— Exercise brief —
Each entry that follows needs to be written out exactly, with nothing left out.

— Records for this task —

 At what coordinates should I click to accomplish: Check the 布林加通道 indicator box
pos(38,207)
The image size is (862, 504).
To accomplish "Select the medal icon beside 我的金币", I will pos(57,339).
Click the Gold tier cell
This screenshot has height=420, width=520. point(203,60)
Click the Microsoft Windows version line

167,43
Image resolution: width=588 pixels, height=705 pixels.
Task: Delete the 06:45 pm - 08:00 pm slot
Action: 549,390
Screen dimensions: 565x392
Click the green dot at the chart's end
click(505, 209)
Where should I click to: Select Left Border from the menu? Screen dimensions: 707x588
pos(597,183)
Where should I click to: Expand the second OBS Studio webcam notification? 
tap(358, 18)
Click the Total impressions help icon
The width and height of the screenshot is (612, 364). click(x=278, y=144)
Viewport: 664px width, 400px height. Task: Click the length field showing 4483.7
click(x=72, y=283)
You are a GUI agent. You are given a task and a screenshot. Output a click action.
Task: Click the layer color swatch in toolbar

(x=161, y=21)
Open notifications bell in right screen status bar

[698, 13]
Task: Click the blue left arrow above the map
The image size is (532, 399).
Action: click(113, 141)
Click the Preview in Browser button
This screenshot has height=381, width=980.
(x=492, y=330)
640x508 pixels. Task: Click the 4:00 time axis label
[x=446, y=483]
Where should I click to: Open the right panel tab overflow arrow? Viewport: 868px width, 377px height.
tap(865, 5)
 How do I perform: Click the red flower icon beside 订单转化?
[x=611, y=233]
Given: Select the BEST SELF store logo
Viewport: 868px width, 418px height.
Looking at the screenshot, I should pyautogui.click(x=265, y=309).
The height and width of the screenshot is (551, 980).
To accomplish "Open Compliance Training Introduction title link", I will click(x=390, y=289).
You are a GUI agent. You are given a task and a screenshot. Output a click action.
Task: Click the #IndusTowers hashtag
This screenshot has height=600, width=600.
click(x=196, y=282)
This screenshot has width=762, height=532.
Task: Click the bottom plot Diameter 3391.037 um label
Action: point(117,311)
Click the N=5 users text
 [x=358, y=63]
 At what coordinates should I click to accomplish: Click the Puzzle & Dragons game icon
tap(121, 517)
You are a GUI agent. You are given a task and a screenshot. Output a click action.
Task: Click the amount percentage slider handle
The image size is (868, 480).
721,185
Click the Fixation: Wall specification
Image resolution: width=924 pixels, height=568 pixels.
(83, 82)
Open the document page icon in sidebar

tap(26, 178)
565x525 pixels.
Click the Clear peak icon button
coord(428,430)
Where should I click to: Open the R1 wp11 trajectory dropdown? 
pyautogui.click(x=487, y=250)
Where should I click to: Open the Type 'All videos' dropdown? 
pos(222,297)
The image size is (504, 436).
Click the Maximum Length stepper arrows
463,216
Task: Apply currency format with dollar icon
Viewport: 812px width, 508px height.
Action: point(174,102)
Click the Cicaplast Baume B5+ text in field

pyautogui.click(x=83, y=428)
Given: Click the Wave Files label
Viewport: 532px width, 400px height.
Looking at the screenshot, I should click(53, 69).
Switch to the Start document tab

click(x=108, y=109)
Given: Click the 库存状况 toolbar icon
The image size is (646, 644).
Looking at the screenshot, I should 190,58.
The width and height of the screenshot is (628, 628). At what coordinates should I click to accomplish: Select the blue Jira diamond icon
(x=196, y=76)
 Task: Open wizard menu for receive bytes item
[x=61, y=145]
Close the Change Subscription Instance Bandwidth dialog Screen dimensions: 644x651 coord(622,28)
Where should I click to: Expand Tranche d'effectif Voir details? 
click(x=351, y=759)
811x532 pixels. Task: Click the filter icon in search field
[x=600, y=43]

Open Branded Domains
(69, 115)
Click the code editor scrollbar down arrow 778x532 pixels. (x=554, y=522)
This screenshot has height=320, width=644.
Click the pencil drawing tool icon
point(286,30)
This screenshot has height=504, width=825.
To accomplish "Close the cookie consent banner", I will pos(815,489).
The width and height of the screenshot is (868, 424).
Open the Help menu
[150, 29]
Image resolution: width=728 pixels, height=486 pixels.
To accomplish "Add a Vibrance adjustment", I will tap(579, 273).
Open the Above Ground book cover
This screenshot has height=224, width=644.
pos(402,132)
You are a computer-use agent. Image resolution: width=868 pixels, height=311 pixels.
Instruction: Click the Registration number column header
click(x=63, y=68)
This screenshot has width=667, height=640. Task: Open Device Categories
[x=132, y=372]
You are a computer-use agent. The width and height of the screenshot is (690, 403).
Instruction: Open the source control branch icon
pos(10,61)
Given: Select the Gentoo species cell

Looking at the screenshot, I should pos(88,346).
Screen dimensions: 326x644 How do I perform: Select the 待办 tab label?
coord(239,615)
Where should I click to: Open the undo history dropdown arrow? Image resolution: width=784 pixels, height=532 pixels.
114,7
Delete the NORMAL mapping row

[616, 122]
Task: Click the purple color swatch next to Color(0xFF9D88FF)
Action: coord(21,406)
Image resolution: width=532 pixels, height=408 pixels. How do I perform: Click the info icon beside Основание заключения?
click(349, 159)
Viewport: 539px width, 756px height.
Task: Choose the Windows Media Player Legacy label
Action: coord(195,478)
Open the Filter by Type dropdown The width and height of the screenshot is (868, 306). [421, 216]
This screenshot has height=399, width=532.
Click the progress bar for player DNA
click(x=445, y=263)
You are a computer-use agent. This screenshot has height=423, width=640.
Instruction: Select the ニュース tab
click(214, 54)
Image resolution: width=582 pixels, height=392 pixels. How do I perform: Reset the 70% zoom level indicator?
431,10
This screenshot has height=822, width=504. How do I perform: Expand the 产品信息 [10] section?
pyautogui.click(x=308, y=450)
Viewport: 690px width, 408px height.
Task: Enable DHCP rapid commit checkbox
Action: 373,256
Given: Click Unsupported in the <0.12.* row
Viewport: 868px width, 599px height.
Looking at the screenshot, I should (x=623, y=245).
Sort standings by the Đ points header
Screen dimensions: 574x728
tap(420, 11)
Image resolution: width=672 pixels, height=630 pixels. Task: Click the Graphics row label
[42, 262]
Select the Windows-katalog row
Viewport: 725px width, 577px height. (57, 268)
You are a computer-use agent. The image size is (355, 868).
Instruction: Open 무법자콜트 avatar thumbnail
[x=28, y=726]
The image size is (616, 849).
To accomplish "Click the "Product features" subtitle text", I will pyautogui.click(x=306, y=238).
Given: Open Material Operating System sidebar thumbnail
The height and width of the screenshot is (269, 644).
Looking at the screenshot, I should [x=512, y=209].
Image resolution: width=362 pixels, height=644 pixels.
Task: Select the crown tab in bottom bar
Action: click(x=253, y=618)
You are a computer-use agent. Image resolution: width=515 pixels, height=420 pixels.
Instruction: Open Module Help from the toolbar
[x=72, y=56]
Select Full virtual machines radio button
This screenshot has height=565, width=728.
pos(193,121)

— Result below —
 At what coordinates should I click to accomplish: Check the 布林加通道 indicator box
pos(38,207)
The image size is (862, 504).
To accomplish "Select the medal icon beside 我的金币", I will pos(57,339).
Click the Gold tier cell
This screenshot has height=420, width=520. point(203,60)
Click the Microsoft Windows version line

167,43
Image resolution: width=588 pixels, height=705 pixels.
Task: Delete the 06:45 pm - 08:00 pm slot
Action: 549,390
Screen dimensions: 565x392
Click the green dot at the chart's end
click(505, 209)
Where should I click to: Select Left Border from the menu? Screen dimensions: 707x588
pos(597,183)
Where should I click to: Expand the second OBS Studio webcam notification? 
tap(358, 18)
Click the Total impressions help icon
The width and height of the screenshot is (612, 364). click(x=278, y=144)
Viewport: 664px width, 400px height. Task: Click the length field showing 4483.7
click(x=72, y=283)
You are a GUI agent. You are given a task and a screenshot. Output a click action.
Task: Click the layer color swatch in toolbar

(x=161, y=21)
Open notifications bell in right screen status bar

[698, 13]
Task: Click the blue left arrow above the map
The image size is (532, 399).
Action: click(113, 141)
Click the Preview in Browser button
This screenshot has height=381, width=980.
(x=492, y=330)
640x508 pixels. Task: Click the 4:00 time axis label
[x=446, y=483]
Where should I click to: Open the right panel tab overflow arrow? Viewport: 868px width, 377px height.
tap(865, 5)
 How do I perform: Click the red flower icon beside 订单转化?
[x=611, y=233]
Given: Select the BEST SELF store logo
Viewport: 868px width, 418px height.
Looking at the screenshot, I should pyautogui.click(x=265, y=309).
The height and width of the screenshot is (551, 980).
To accomplish "Open Compliance Training Introduction title link", I will click(x=390, y=289).
You are a GUI agent. You are given a task and a screenshot. Output a click action.
Task: Click the #IndusTowers hashtag
This screenshot has height=600, width=600.
click(x=196, y=282)
This screenshot has width=762, height=532.
Task: Click the bottom plot Diameter 3391.037 um label
Action: point(117,311)
Click the N=5 users text
 [x=358, y=63]
 At what coordinates should I click to accomplish: Click the Puzzle & Dragons game icon
tap(121, 517)
You are a GUI agent. You are given a task and a screenshot. Output a click action.
Task: Click the amount percentage slider handle
The image size is (868, 480).
721,185
Click the Fixation: Wall specification
Image resolution: width=924 pixels, height=568 pixels.
(83, 82)
Open the document page icon in sidebar

tap(26, 178)
565x525 pixels.
Click the Clear peak icon button
coord(428,430)
Where should I click to: Open the R1 wp11 trajectory dropdown? 
pyautogui.click(x=487, y=250)
Where should I click to: Open the Type 'All videos' dropdown? 
pos(222,297)
The image size is (504, 436).
Click the Maximum Length stepper arrows
463,216
Task: Apply currency format with dollar icon
Viewport: 812px width, 508px height.
Action: point(174,102)
Click the Cicaplast Baume B5+ text in field

pyautogui.click(x=83, y=428)
Given: Click the Wave Files label
Viewport: 532px width, 400px height.
Looking at the screenshot, I should click(53, 69).
Switch to the Start document tab

click(x=108, y=109)
Given: Click the 库存状况 toolbar icon
The image size is (646, 644).
Looking at the screenshot, I should 190,58.
The width and height of the screenshot is (628, 628). At what coordinates should I click to accomplish: Select the blue Jira diamond icon
(x=196, y=76)
 Task: Open wizard menu for receive bytes item
[x=61, y=145]
Close the Change Subscription Instance Bandwidth dialog Screen dimensions: 644x651 coord(622,28)
Where should I click to: Expand Tranche d'effectif Voir details? 
click(x=351, y=759)
811x532 pixels. Task: Click the filter icon in search field
[x=600, y=43]

Open Branded Domains
(69, 115)
Click the code editor scrollbar down arrow 778x532 pixels. (x=554, y=522)
This screenshot has height=320, width=644.
Click the pencil drawing tool icon
point(286,30)
This screenshot has height=504, width=825.
To accomplish "Close the cookie consent banner", I will pos(815,489).
The width and height of the screenshot is (868, 424).
Open the Help menu
[150, 29]
Image resolution: width=728 pixels, height=486 pixels.
To accomplish "Add a Vibrance adjustment", I will tap(579, 273).
Open the Above Ground book cover
This screenshot has height=224, width=644.
pos(402,132)
You are a computer-use agent. Image resolution: width=868 pixels, height=311 pixels.
Instruction: Click the Registration number column header
click(x=63, y=68)
This screenshot has width=667, height=640. Task: Open Device Categories
[x=132, y=372]
You are a computer-use agent. The width and height of the screenshot is (690, 403).
Instruction: Open the source control branch icon
pos(10,61)
Given: Select the Gentoo species cell

Looking at the screenshot, I should pos(88,346).
Screen dimensions: 326x644 How do I perform: Select the 待办 tab label?
coord(239,615)
Where should I click to: Open the undo history dropdown arrow? Image resolution: width=784 pixels, height=532 pixels.
114,7
Delete the NORMAL mapping row

[616, 122]
Task: Click the purple color swatch next to Color(0xFF9D88FF)
Action: coord(21,406)
Image resolution: width=532 pixels, height=408 pixels. How do I perform: Click the info icon beside Основание заключения?
click(349, 159)
Viewport: 539px width, 756px height.
Task: Choose the Windows Media Player Legacy label
Action: coord(195,478)
Open the Filter by Type dropdown The width and height of the screenshot is (868, 306). [421, 216]
This screenshot has height=399, width=532.
Click the progress bar for player DNA
click(x=445, y=263)
You are a computer-use agent. This screenshot has height=423, width=640.
Instruction: Select the ニュース tab
click(214, 54)
Image resolution: width=582 pixels, height=392 pixels. How do I perform: Reset the 70% zoom level indicator?
431,10
This screenshot has height=822, width=504. How do I perform: Expand the 产品信息 [10] section?
pyautogui.click(x=308, y=450)
Viewport: 690px width, 408px height.
Task: Enable DHCP rapid commit checkbox
Action: 373,256
Given: Click Unsupported in the <0.12.* row
Viewport: 868px width, 599px height.
Looking at the screenshot, I should (x=623, y=245).
Sort standings by the Đ points header
Screen dimensions: 574x728
tap(420, 11)
Image resolution: width=672 pixels, height=630 pixels. Task: Click the Graphics row label
[42, 262]
Select the Windows-katalog row
Viewport: 725px width, 577px height. (57, 268)
You are a computer-use agent. The image size is (355, 868).
Instruction: Open 무법자콜트 avatar thumbnail
[x=28, y=726]
The image size is (616, 849).
To accomplish "Click the "Product features" subtitle text", I will pyautogui.click(x=306, y=238).
Given: Open Material Operating System sidebar thumbnail
The height and width of the screenshot is (269, 644).
Looking at the screenshot, I should [x=512, y=209].
Image resolution: width=362 pixels, height=644 pixels.
Task: Select the crown tab in bottom bar
Action: click(x=253, y=618)
You are a computer-use agent. Image resolution: width=515 pixels, height=420 pixels.
Instruction: Open Module Help from the toolbar
[x=72, y=56]
Select Full virtual machines radio button
This screenshot has height=565, width=728.
pos(193,121)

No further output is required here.